当施設ではこれに沿い、鶏肉・豚肉・魚などを主菜に据え、1日を通して約60〜70g程度のたんぱく質を摂取できるよう調整しています。
◆ 夏野菜の抗酸化ビタミンで免疫力維持
ナスやピーマン、南瓜などの夏野菜にはビタミンA(β-カロテン)、ビタミンC、ビタミンEが豊富に含まれます。
これらは「ビタミンACE(エース)」とも呼ばれ、細胞の酸化を防ぎ免疫細胞の働きを支えます。
実際に、ビタミンCは1日100mg程度で白血球の機能が正常に維持されると報告されており(日本人の食事摂取基準2020)、
これを日々の献立で自然に摂取できるよう工夫しています。
◆ 脱水・熱中症予防の水分・電解質設計
高齢者は加齢により喉の渇きを感じにくくなるため、自覚がないまま脱水に陥るリスクがあります。
そのため毎食の汁物や冷やしそうめん、冷やし中華などで自然に水分とナトリウムを補給できる献立を設定。

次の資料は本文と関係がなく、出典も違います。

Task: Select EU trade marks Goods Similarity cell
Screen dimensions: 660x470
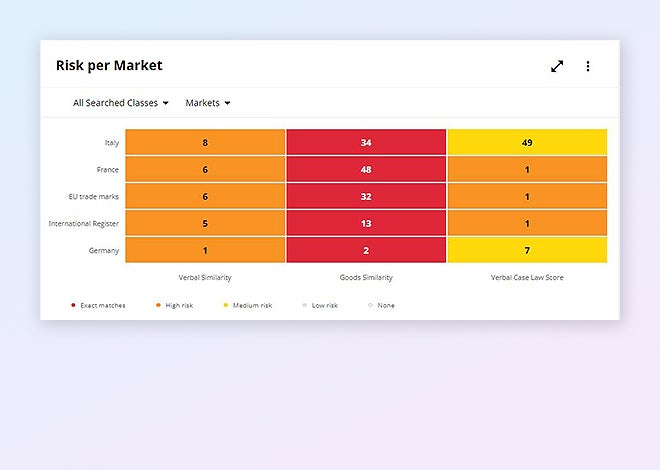Action: pos(366,196)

加えて味噌汁や漬物には適度な塩分が含まれ、発汗によるナトリウム喪失を補います。
◆ 消化促進・食欲増進の香味野菜
生姜や青ネギはジンゲロールやアリシンなどの成分を含み、消化液の分泌を促進することで食欲をサポートします。
これにより消化器への負担を軽減しながら、食べる楽しみを引き出す工夫をしています。


これからも、入所者様お一人おひとりの健康状態を把握し、安全で楽しい食生活を支えてまいります。
引き続き、変わらぬご理解とご支援を賜りますよう、心よりお願い申し上げます。